There is a different way.

Rather than seeing a diagnosis as an end point, it I can be thought of as a level of understanding. Then the doctor can take it as a step forwards, not a job done. A step towards a better, deeper, broader understanding of the patient. They can explore some of the mystery, the when, where and even the why of the illness. I think this is a form of education. It’s the doctor educating themselves about this particular patient.
An exploration of the circumstances of an illness, probing the when, the where and the possible why questions, is an opportunity for education for the patient too.
If somebody understands better what is going on, and what the initiating and maintaining factors might be, they can make other choices. Choices which might well lead to restoration of health.
One of my most favourite questions in a consultation was to ask the patient when they last felt completely well. It might take a bit of encouragement to get there, but most people can identify the period of their lives before this illness began. Having identified the time around the change from health to illness, I’d then explore what was happening in the patient’s life around that time.
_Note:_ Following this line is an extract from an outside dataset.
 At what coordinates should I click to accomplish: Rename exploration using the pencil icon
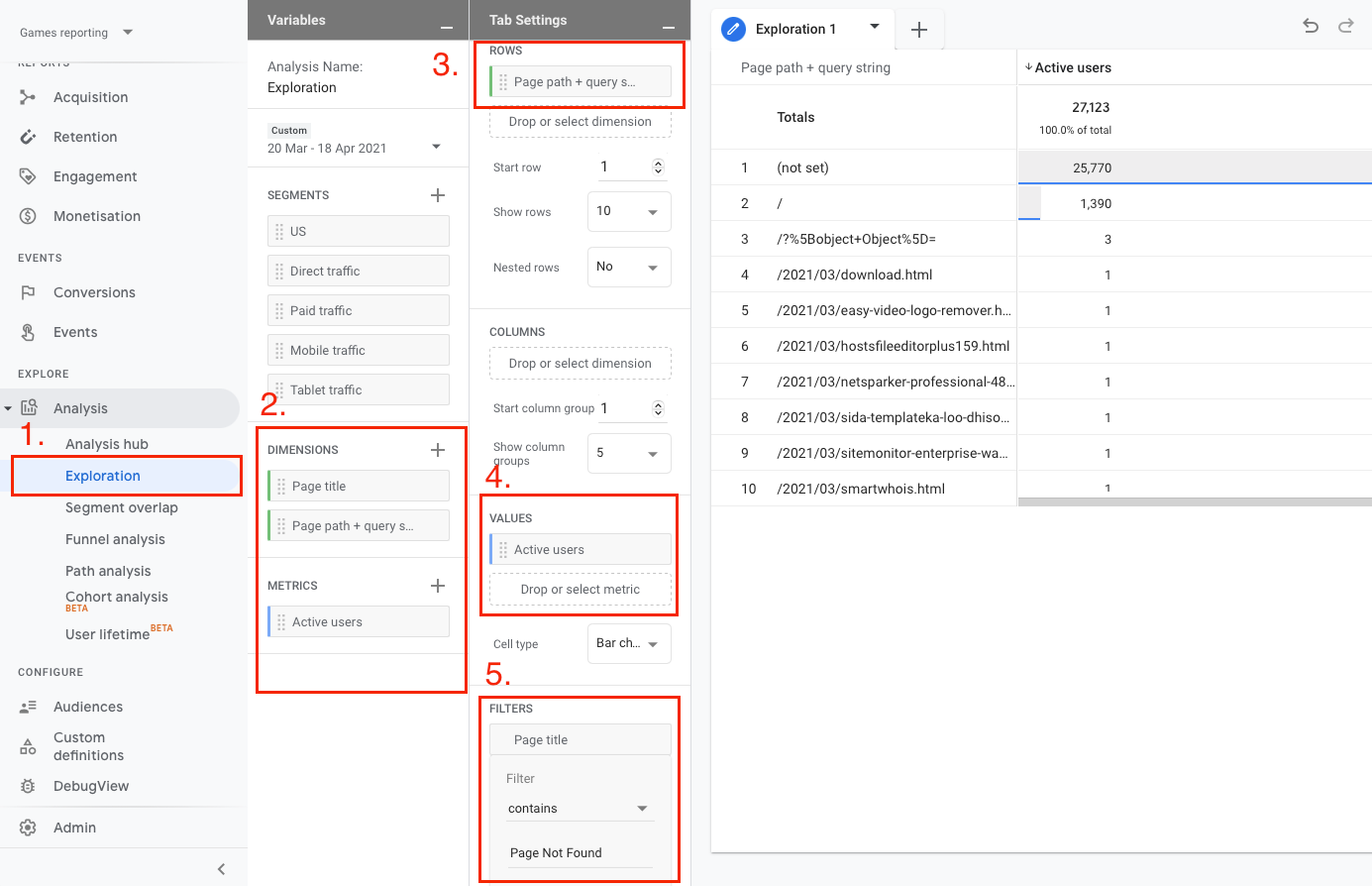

I can’t tell you how many times that was like a light bulb going on. “Do you think my mother’s death might have had something to do with getting ill?” “Do you think losing my job, getting divorced and the death of my brother all in the same month might have had something to do with this?”
Of course, I could never answer a simple yes. It was just a helpful way to begin to explore the potential factors, their impacts, and what someone could do to tackle the ongoing effects.
I’m sure this isn’t possible in every single encounter, but it’s something to bear in mind. Ideally, all doctor-patient consultations can be therapeutic ones, and perhaps the best way for them to be therapeutic is when both the doctor and the patient learns something from the experience.
Learning from experience is definitely a powerful education.

One of my friends says “If everything that goes wrong is a learning experience I’d have a bloody PhD by now!”